Quote the whole sentence, not just the matched line. The matched word may sit inside a bullet point whose lead-in sentence supplies the keyword by inheritance — e.g.:
Servers SHOULD return standard JSON-RPC errors for common failure cases:
- Resource not found: -32602 (Invalid Params)
The bullet inherits SHOULD. The yaml row should quote the combined obligation: 'Servers SHOULD return standard JSON-RPC errors for common failure cases: Resource not found: -32602 (Invalid Params)' — see src/seps/sep-2164.yaml for the canonical example.
Regex alone is insufficient (this is called out in Issue #243). Read for context: pronouns, "the server", and "such cases" all refer back to the lead-in.
Step 5: Map severity → check vs. excluded
From AGENTS.md:50-56:
| Keyword | Severity | YAML field |
|---|
| MUST / MUST NOT / SHALL / SHALL NOT / REQUIRED | FAILURE | check: sep-<NNNN>-<slug> |
| SHOULD / SHOULD NOT | WARNING | check: sep-<NNNN>-<slug> |
| MAY / OPTIONAL | — | no row — skip entirely |
MAY / OPTIONAL sentences are noted in Step 4 only so you consciously skip them — they never produce a yaml row.
A row is excluded: when a MUST/SHOULD requirement can't be protocol-observed by the harness. Do not write any excluded: row on your own authority — every exclusion goes through Step 6.
While classifying, sort each MUST/SHOULD row into one of three buckets:
check: — observably testable on the wire.
- clearly-excluded — you're confident it can't be observed (e.g. "clients SHOULD also accept -32002" when the harness only drives servers).
- borderline — you'd default to
check: but observability is questionable. Markers:
- Internal state — verbs like record, store, associate, track, cache. The harness sees wire traffic, not memory; usually only observable via a downstream row already in your list.
- UI / human-facing — display, show, render, prompt the user.
- Precondition phrasing — "Before doing X, the implementation MUST Y" where X is itself another row.
Slug convention: lowercase-kebab, derived from the verb phrase. Examples from sep-2164.yaml: no-empty-contents, error-code. Same id is used for SUCCESS and FAILURE (AGENTS.md:52).
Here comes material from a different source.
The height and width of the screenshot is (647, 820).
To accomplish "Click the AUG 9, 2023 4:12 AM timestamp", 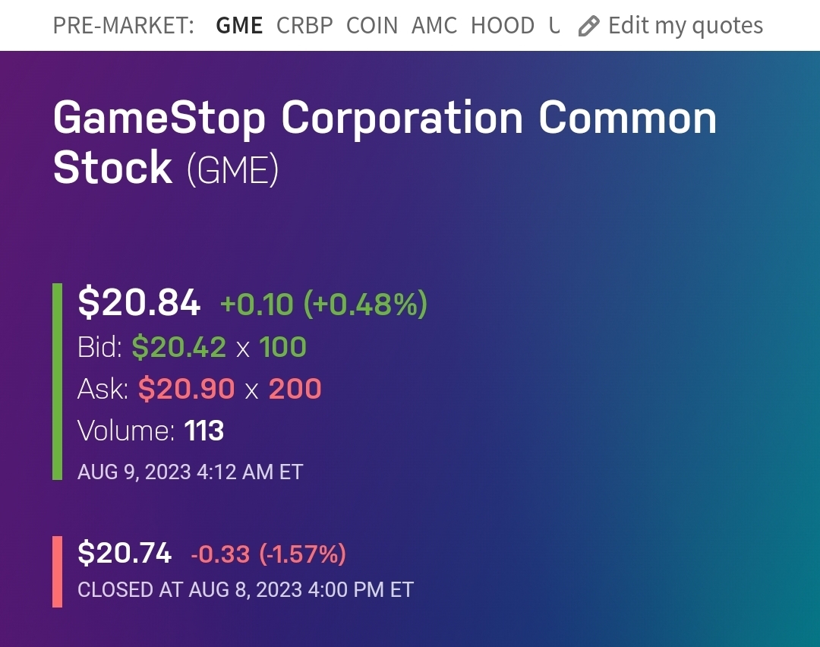I will pyautogui.click(x=190, y=472).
Step 6: Confirm exclusions with the user
Nothing becomes excluded: without sign-off. Two rounds:
Round 1 — clearly-excluded, single batch question. One AskUserQuestion listing all clearly-excluded rows in the question body (slug + one-line reason each). Options:
Exclude all as listed (Recommended)
Flip all to check:
Let me adjust per-row — if chosen, append these rows to round 2.
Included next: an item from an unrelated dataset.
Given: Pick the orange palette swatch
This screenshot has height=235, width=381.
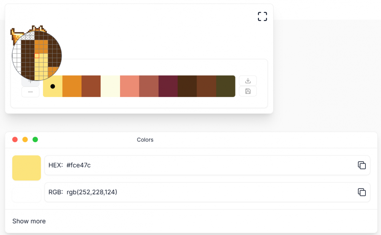Looking at the screenshot, I should [72, 86].
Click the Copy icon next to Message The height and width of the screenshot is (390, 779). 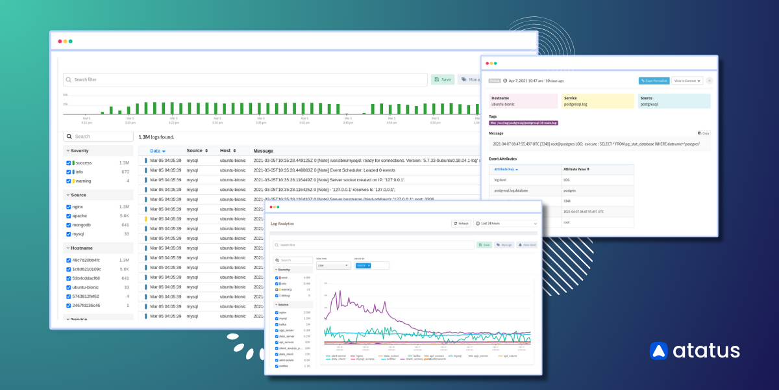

Skip this round if the bucket is empty.
Round 2 — borderline, one question per row. One AskUserQuestion call with a question per borderline row (loop in batches of 4 if needed). For each:
- header: the proposed slug
- question: quote the requirement sentence + your one-line observability concern
- options (list
check: first — it's the default for borderline):
check: — keep as a testable check
excluded: <reason> — drop to excluded with your stated reason
merge into <other-slug> — offer when the row is a precondition for another row already in the list
Apply the answers before writing. For any excluded: outcome, write the reason verbatim into the yaml and add an issue: URL if the user supplies one. A merge outcome means: drop this row, and append its text: to the surviving row's text: separated by / so the traceability isn't lost.
Step 7: Rewrite the YAML
Replace the two TODO rows the CLI generated with one row per extracted requirement. Preserve the CLI's quoting style (single quotes, two-space indent — see src/seps/sep-2164.yaml).
Key order within each row — for check: rows the check: key comes first, then text:, then any optional url:. Scanning the left margin should reveal every check ID without reading the quoted sentences. For excluded: rows the order is text: first, then excluded:, then optional issue: — there's no ID to scan for, so lead with the requirement.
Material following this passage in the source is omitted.